Role Description
We are looking for a hands-on experienced DevOps Engineer with a proven track record of working successfully in a seed-stage startup environment or ground up build. You will be responsible for building and maintaining our cloud infrastructure and establishing best practices for security, monitoring, and incident response. You will also be a key partner in building the serving infrastructure that supports our core ML/AI models.
This role requires a strong generalist who can thrive with minimal supervision and is comfortable wearing multiple hats.
Key Responsibilities
Infrastructure Management: Design, deploy, and maintain highly available and scalable infrastructure using Infrastructure as Code (IaC) principles (e.g., Terraform, CloudFormation) on different cloud environments.
CI/CD Implementation: Build, maintain and optimize Spector wide CI/CD Pipelines.
Monitoring and Logging: Implement and manage monitoring, logging, and alerting systems (e.g., Prometheus, Grafana, ELK stack) to ensure the health and performance of our services.
Security: Establish and enforce security best practices across the infrastructure and application stack, including secrets management, network segmentation, and vulnerability patching.
Cost Optimization: Proactively identify and implement strategies for optimizing cloud expenditure without compromising performance or reliability.
Collaboration: Work closely with the engineering team to streamline development workflows, troubleshoot production issues, and provide infrastructure support.
Must Have:
5+ years of professional experience as a DevOps Engineer, Site Reliability Engineer (SRE), or similar role.
Demonstrated experience working within a seed-stage or ground up building.
Must understand the resource constraints, rapid pivoting, and hands-on generalist nature of this environment.

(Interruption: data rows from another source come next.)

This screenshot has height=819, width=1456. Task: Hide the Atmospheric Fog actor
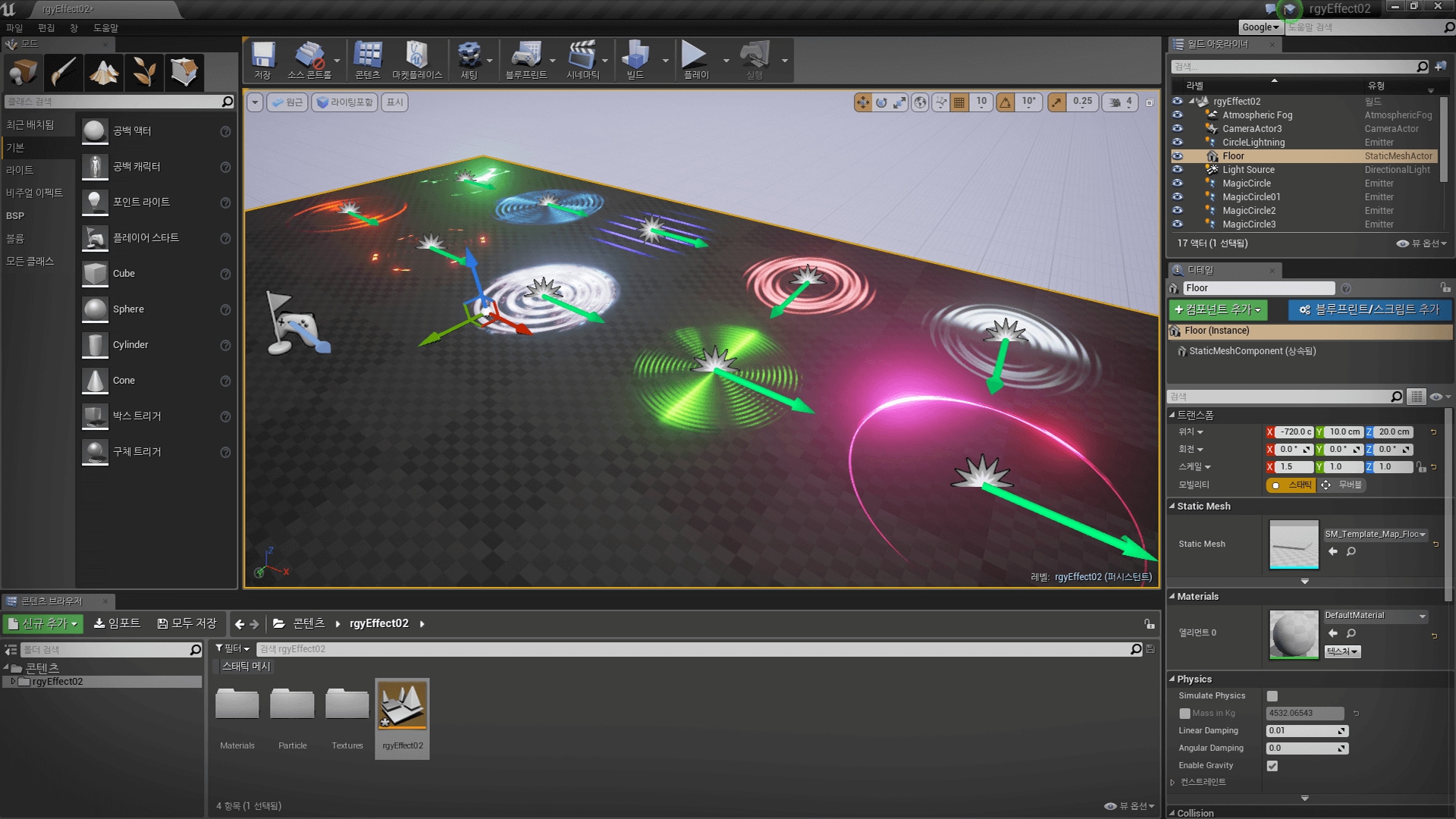click(x=1178, y=115)
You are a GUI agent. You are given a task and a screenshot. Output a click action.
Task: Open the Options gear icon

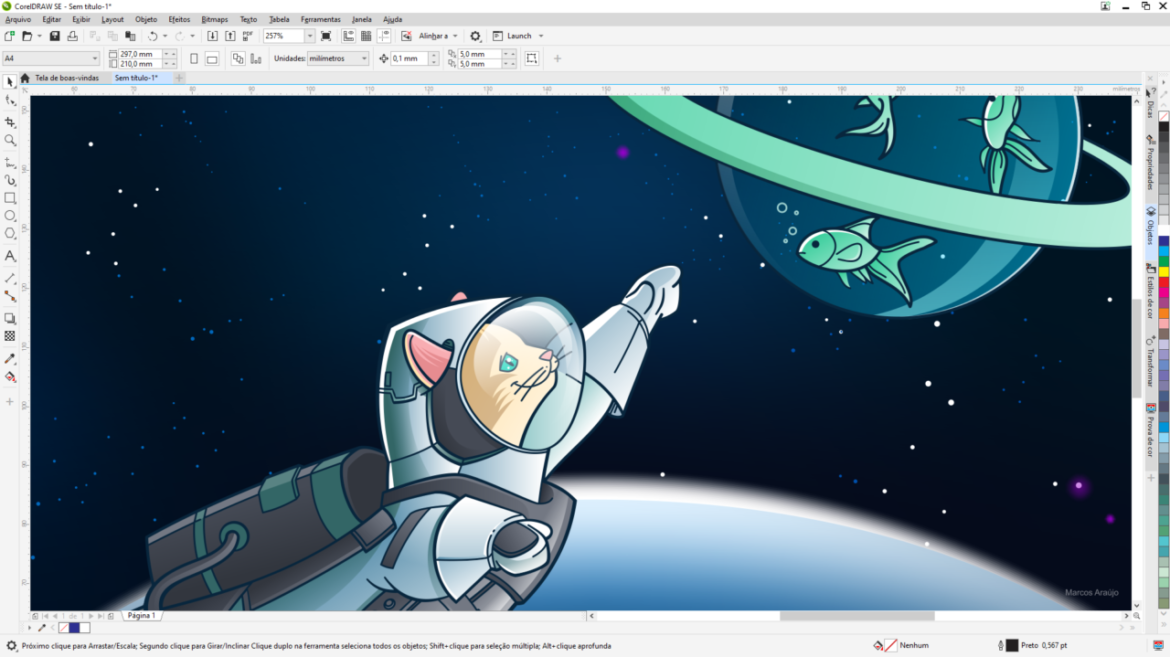[475, 36]
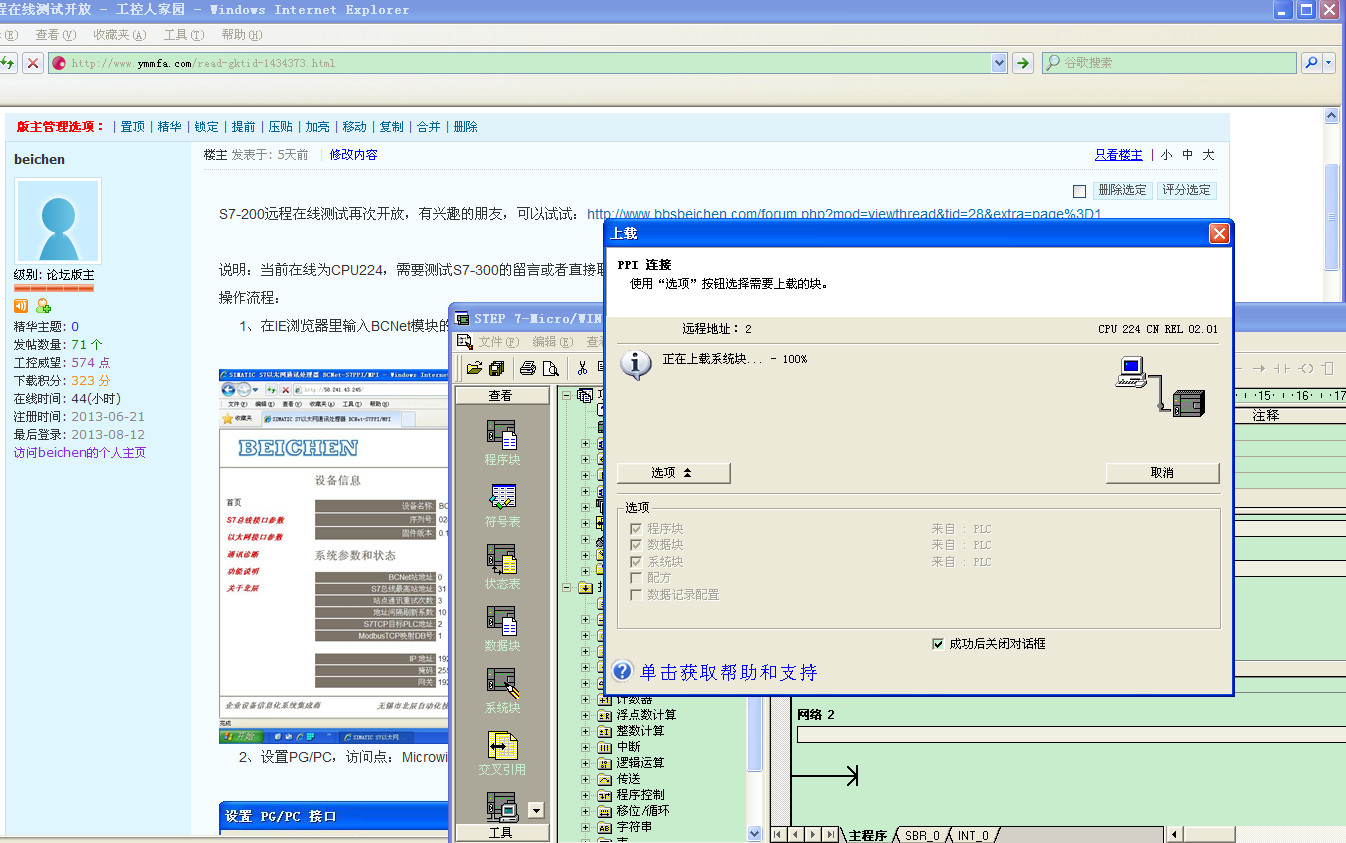Click the print icon in STEP 7 toolbar
Image resolution: width=1346 pixels, height=843 pixels.
[x=527, y=368]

Strong experience with Docker and Kubernetes (EKS/GKE/AKS).
Expert proficiency with Terraform or similar IaC tools.
Experience setting up and maintaining CI/CD pipelines (e.g., GitLab CI, GitHub Actions, Jenkins).
Experience with database administration (e.g., PostgreSQL, MongoDB, Redis).
Preferred to have:
Experience in MLOps and building production serving infrastructure for machine learning models.
Security certifications or extensive experience with cloud security frameworks.
Experience in on-prem deployment and observability.
Experience in building and deploying ML models for real time time series data like sensor/IoT data.
About Spector.ai
Spector.aiis a well-funded, fast-paced, innovative seed-stage startup focused on a mission to solve the $1.5 trillion challenge of industrial asset reliability. Spector is building an AI-first industrial agent platform designed to transform plant reliability and performance from reactive to autonomous operations. By combining machine learning and domain-specific industrial AI Agents, Spector.ai enables real-time diagnostics, root cause analysis, and actionable recommendations at scale. The platform extracts insights from complex industrial data including unstructured documentation and live sensor streams reducing false positives, shortening time to resolution, and scaling expertise without reliance on data scientists.
We are rapidly growing and looking for an experienced, self-driven DevOps Engineer to join our core team. This is a unique opportunity to shape our infrastructure, tooling, and deployment practices from the ground up, ensuring we can scale effectively and reliably as we move toward our next stage of funding and growth.